Along with the missing nodes, we also need to track the last execution time of the previous execution so we can use it to create the range query that covers both. For most of the monitoring data, looking at a 5 minute window for each period should be sufficient. This means we would actually query for approximately 10 minutes of data, from the start of the last execution to the end of the current. In a perfect world, we could simply create 2 equal sized buckets but unfortunately the Kibana Alerting system has some drift which is why we need to use the timestamp of last execution rather than assuming it never drifts.

In the example query below, I'm just using a 10 minute time range with two equal 5 minute periods but in the final implementation, the lastPeriod bucket should use the last execution time minus the window size, 5m; the range query should span from the last execution timestamp, minus the window, to now.

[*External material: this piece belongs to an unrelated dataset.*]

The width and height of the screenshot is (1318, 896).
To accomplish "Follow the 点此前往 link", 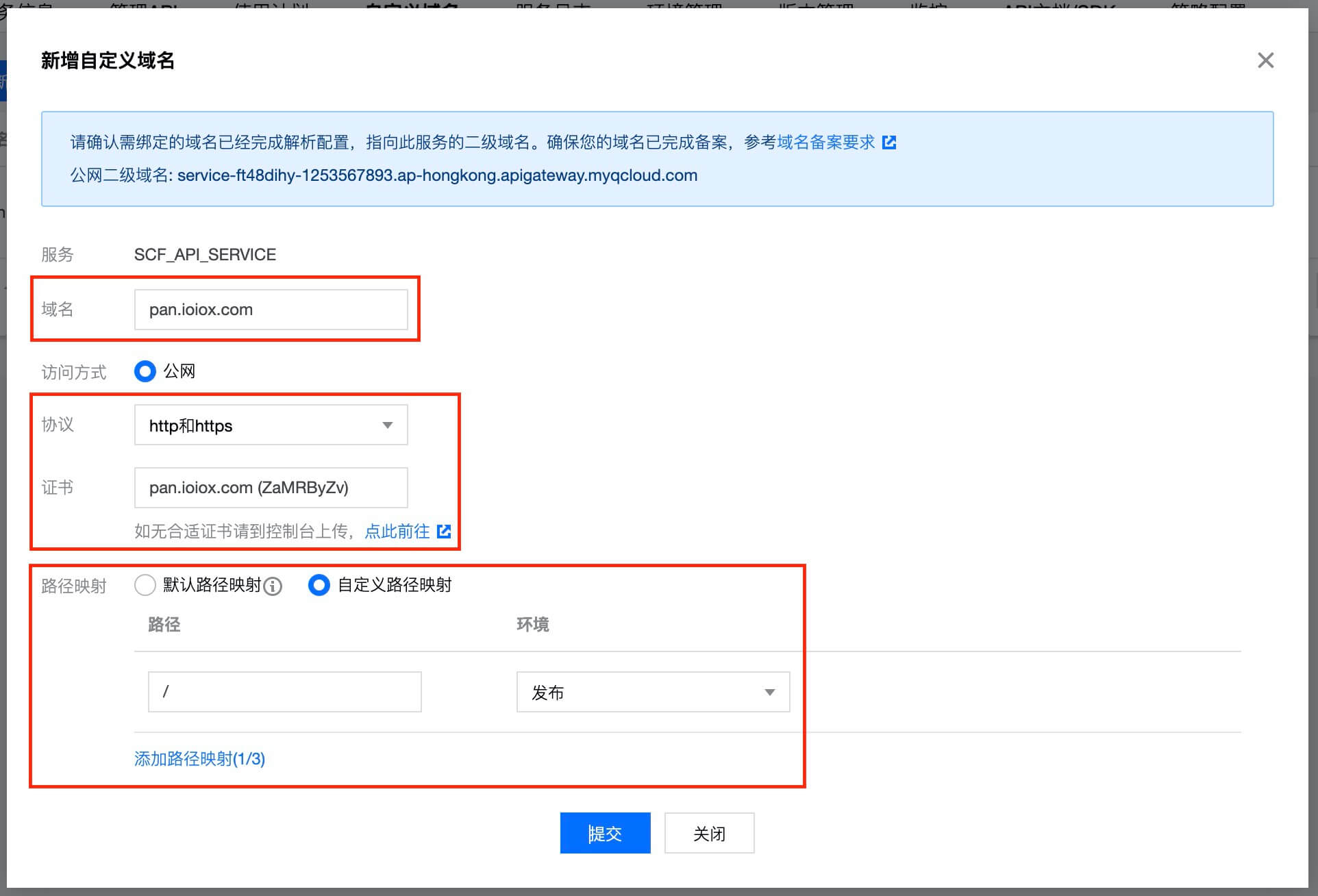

POST .monitoring-es-*/_search
{
  "size": 0,
  "query": {
    "bool": {
      "filter": [
        {
          "range": {
            "timestamp": {
              "gte": "now-10m",
              "lte": "now"
            }
          }
        },
        {
          "term": {
            "type": "node_stats"
          }
        }
      ]
    }
  },
  "aggs": {
    "nodes": {
      "composite": {
        "size": 10000,
        "sources": [
          {
            "cluster": {
              "terms": {
                "field": "cluster_uuid"
              }
            }
          },
          {
            "node": {
              "terms": {
                "field": "node_stats.node_id"
              }
            }
          }
        ]
      },
      "aggs": {
        "lastPeriod": {
          "filter": {
            "range": {
              "timestamp": {
                "gte": "now-10m",
                "lte": "now-5m"
              }
            }
          }
        },
        "currentPeriod": {
          "filter": {
            "range": {
              "timestamp": {
                "gte": "now-5m",
                "lte": "now"
              }
            }
          }
        },
        "isNodeMissing": {
          "bucket_script": {
            "buckets_path": {
              "lastPeriod": "lastPeriod>_count",
              "currentPeriod": "currentPeriod>_count"
            },
            "script": "params.lastPeriod > 0 && params.currentPeriod < 1 ? 1 : 0"
          }
        },
        "isNodeRecoveredOrNew": {
          "bucket_script": {
            "buckets_path": {
              "lastPeriod": "lastPeriod>_count",
              "currentPeriod": "currentPeriod>_count"
            },
            "script": "params.lastPeriod < 1 && params.currentPeriod > 0 ? 1 : 0"
          }
        },
        "evaluation": {
          "bucket_selector": {
            "buckets_path": {
              "isNodeMissing": "isNodeMissing",
              "isNodeRecoveredOrNew": "isNodeRecoveredOrNew"
            },
            "script": "params.isNodeMissing > 0 || params.isNodeRecoveredOrNew > 0"
          }
        }
      }

    }
  }
}

This should simplify the Kibana code to just a few parts:

This will also improve the performance of these rules because we only need to query approximately 10 minutes of data instead of looking back 24 hours every time it runs. It also eliminate the bug where after 24 hours missing nodes recover because they are no longer showing up in the query.

miltonhultgren commented 2 years ago

I'm wondering how these kinds of rule intersect with the planned Health and Topology APIs?